The expected result is every entry, retyped character for character.

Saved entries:
* * * *
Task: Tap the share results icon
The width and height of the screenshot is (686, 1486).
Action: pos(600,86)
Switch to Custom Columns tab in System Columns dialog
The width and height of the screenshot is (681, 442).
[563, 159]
* * * *
§ SOLUTION TO THIS TASK
Task: Tap the share results icon
The width and height of the screenshot is (686, 1486).
Action: pos(600,86)
Switch to Custom Columns tab in System Columns dialog
The width and height of the screenshot is (681, 442).
[563, 159]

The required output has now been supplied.